■ Stated problem a
Render the records from the line containing "The width and height of the screenshot is (428, 1568)." down to the line containing "click(x=39, y=26)", including both, as a JSON list of strings with one string per line and no blank lines. Omit the pictures.

##### Article #####

As shown in the figure above, diving a little bit further into the dataset allows us to see what kind of biases are exhibited in our dataset’s distribution. It is clear that there are few users with an average rating less than 3, and that there are few books with average ratings less than 3. It is likely that users with average ratings less than 3 have very few reviews and may have only rated a book when there was dislike.

Recommender Systems

About

The following describes some of the recommender systems produced in this final project as learned throughout Data 612’s coursework.
IBCF is a method that looks at similarities between items (books) and makes recommendations. The algorithm considers user’s purchases (items) and recommends similar items and the core of this algorithm is based on: how similar 2 items are when receiving similar ratings from similar users, identifying the k-most similar items and identifying user specific recommendations based on user purchase history. The results of the top 20 most recommended books are shown in the following figure.
UBCF is a method that looks at similarities between users and makes recommendations to users based on this similarity. The algorithm measures how similar each user is to another and a similarity matrix can define the top similar users via an algorithm like k-nearest neighbors, or similarity can be determined by some threshold similarity value. The user ratings are used as a weight on the books and this is multiplied by the similarity coefficient in order to prioritize recommendations. We can apply the same code and thought process to the recommender function and use method UBCF and the most recommended books can be found in the following figure.
Singular value decomposition (SVD) is a common dimensionality reduction technique that identifies latent semantic factors for retrieving information. Some of the difficulties associated with this technique can be contributed to sparse data (missing values) often present in user-item matrices. Unfortunately filling huge matrices with missing values can often be expensive or even misleading. Regularization models (penalty-based error minimizing) can assist with this.

#####

■ Stated problem b
According to the recommender systems text, what kind of models can help with the problem of sparse data in SVD?

##### Items #####

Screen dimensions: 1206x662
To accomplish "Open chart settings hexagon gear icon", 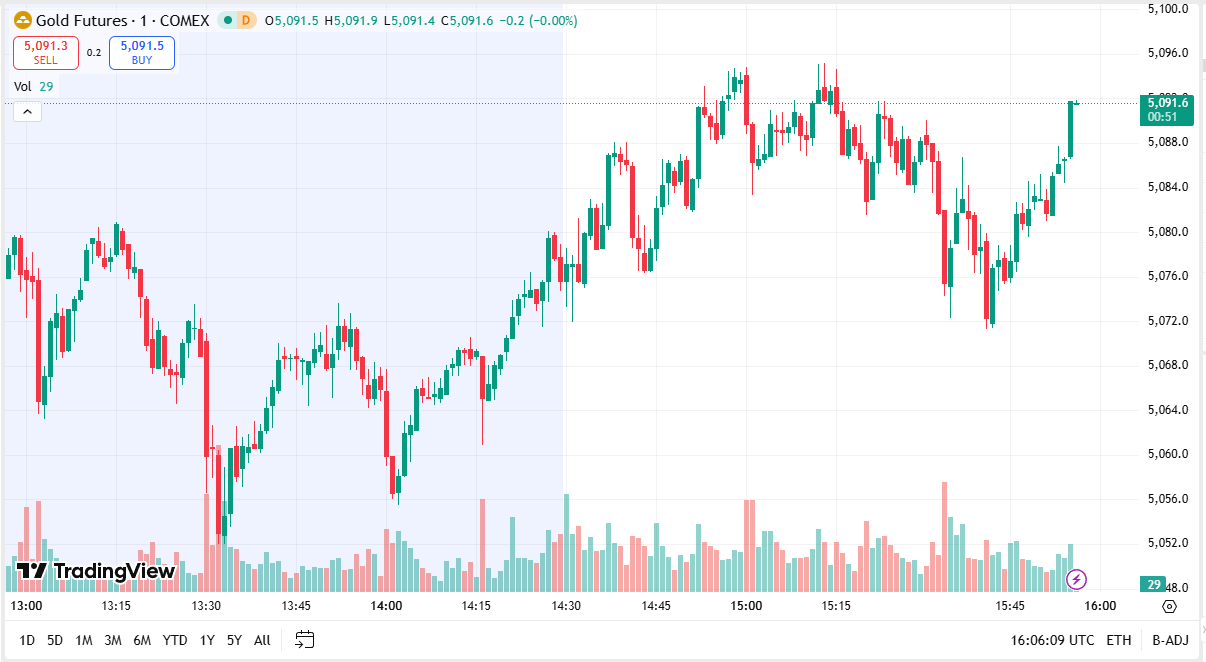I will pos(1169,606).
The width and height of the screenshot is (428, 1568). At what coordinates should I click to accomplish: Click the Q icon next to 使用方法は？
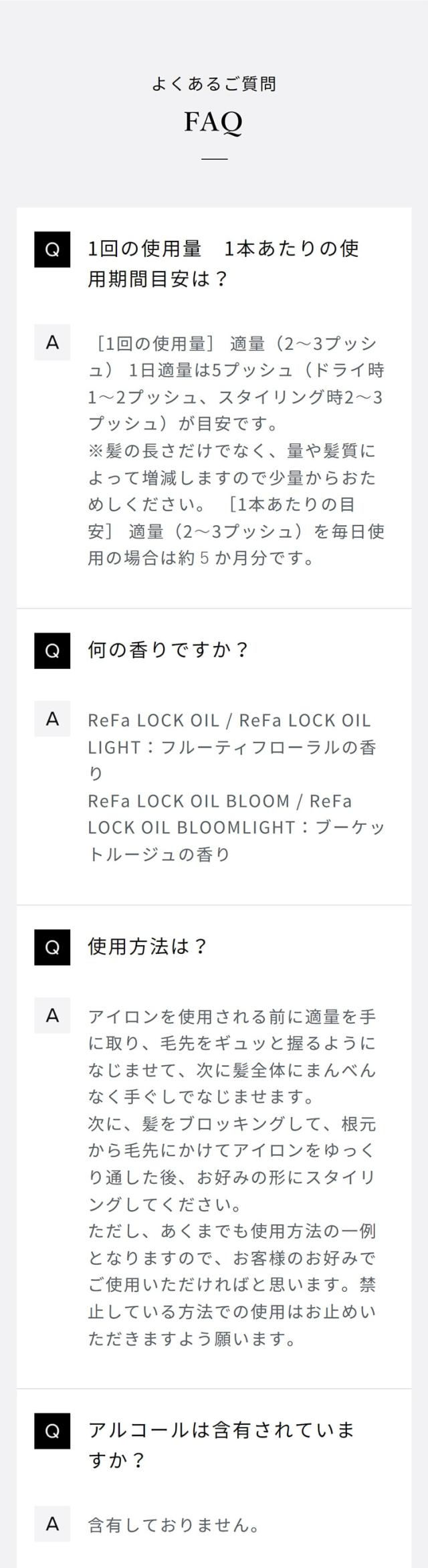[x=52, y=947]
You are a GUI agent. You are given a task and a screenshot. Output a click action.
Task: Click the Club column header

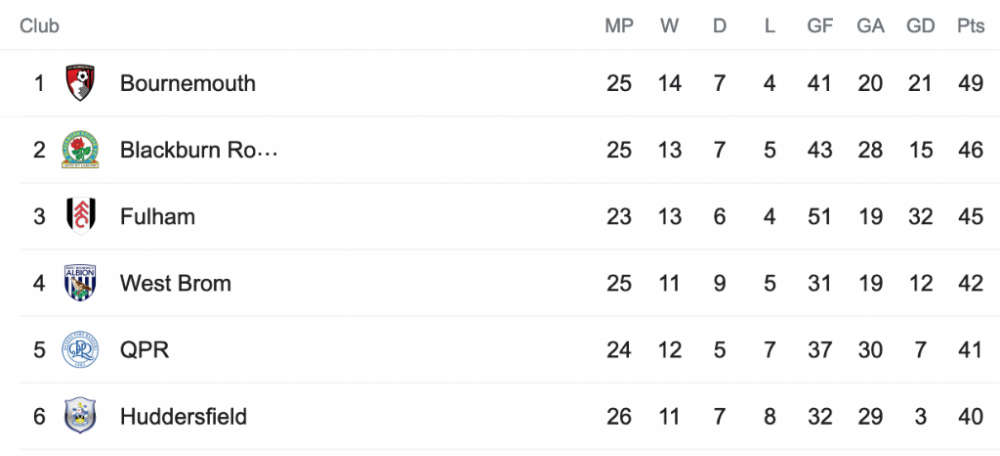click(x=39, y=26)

#####
##### Items #####

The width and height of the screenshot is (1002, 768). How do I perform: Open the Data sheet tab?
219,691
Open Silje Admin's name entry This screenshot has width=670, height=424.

#####

■ Exercise solution a
[
  "The width and height of the screenshot is (428, 1568). At what coordinates should I click to accomplish: Click the Q icon next to 使用方法は？",
  "[x=52, y=947]",
  "You are a GUI agent. You are given a task and a screenshot. Output a click action.",
  "Task: Click the Club column header",
  "click(x=39, y=26)"
]

■ Exercise solution b
Regularization models (penalty-based error minimizing) can help with it.